(Collected data)
______________________________

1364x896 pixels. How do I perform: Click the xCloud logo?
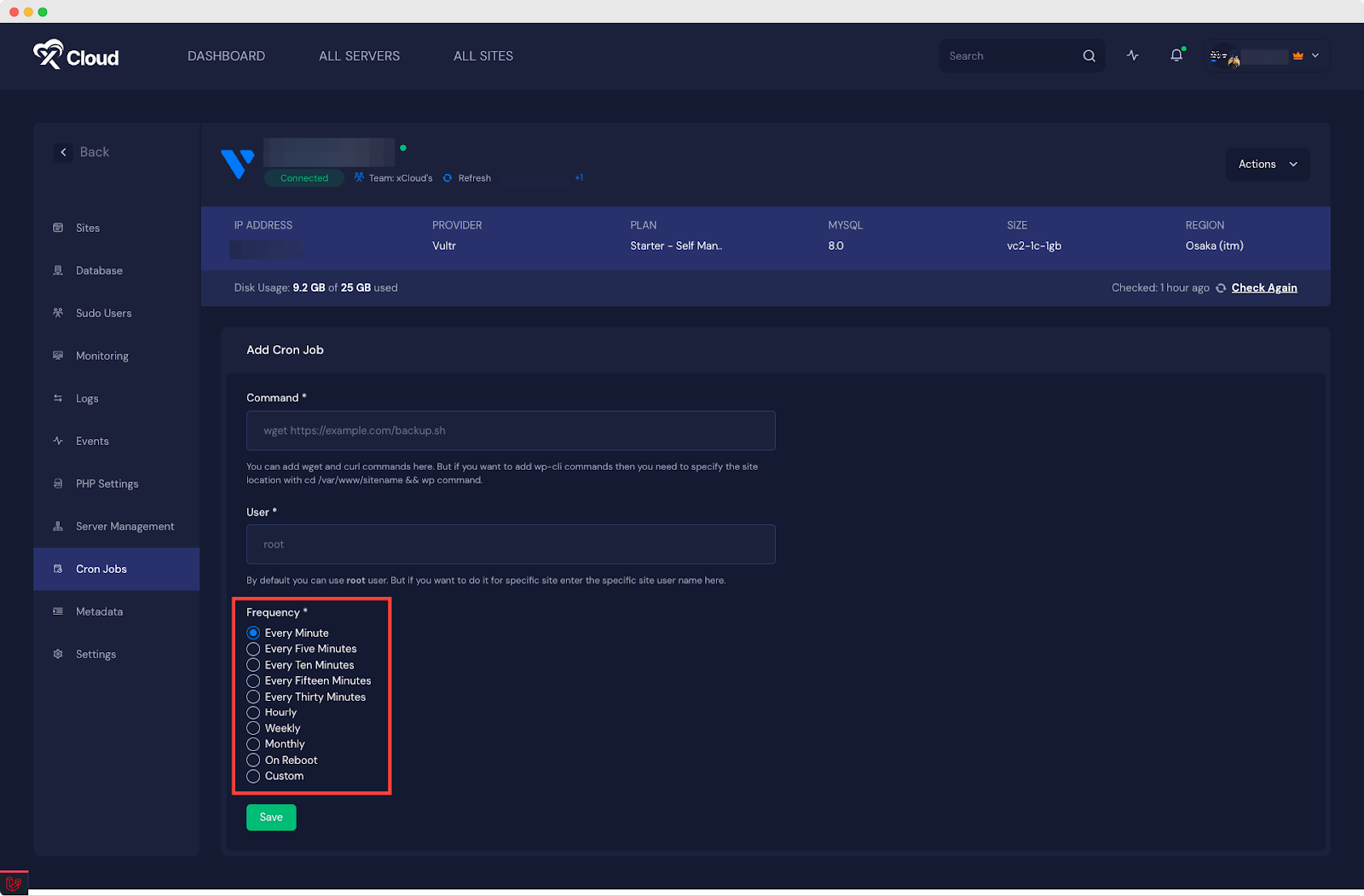[76, 55]
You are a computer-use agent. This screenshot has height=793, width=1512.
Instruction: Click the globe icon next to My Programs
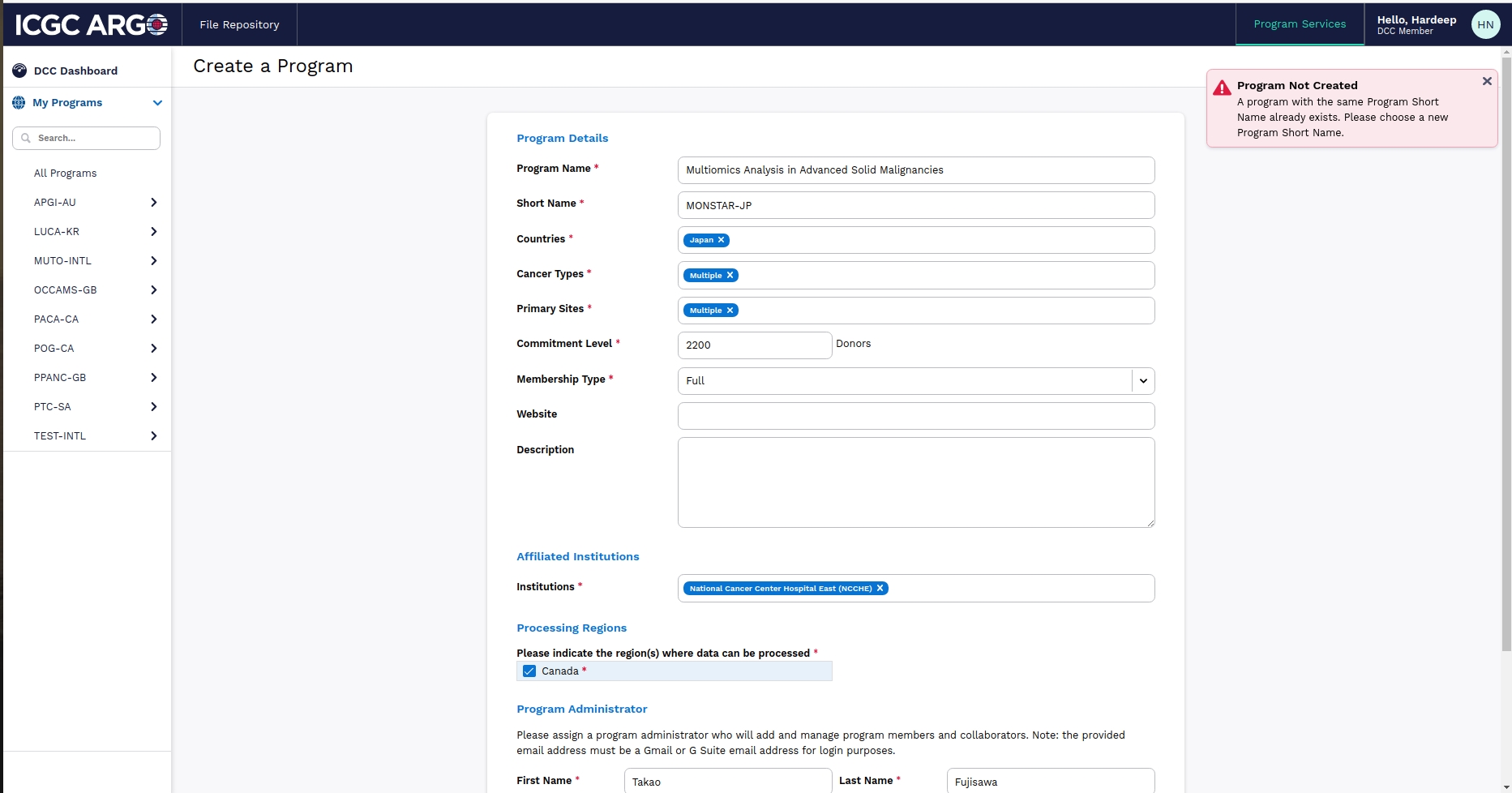[18, 102]

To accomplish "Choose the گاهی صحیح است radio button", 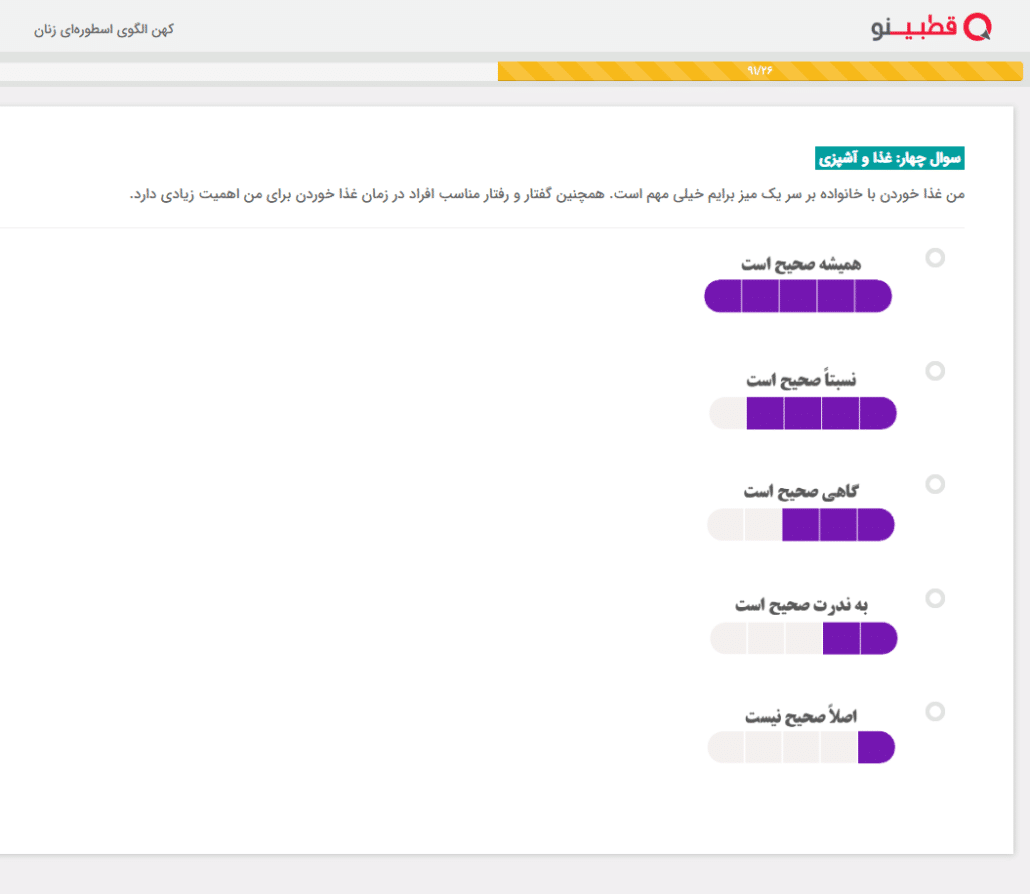I will [x=935, y=484].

______________________________

• EXERCISE: How many lines of the entries above contain the word "Click"? Give only the number.

• SOLUTION TO THIS TASK: 2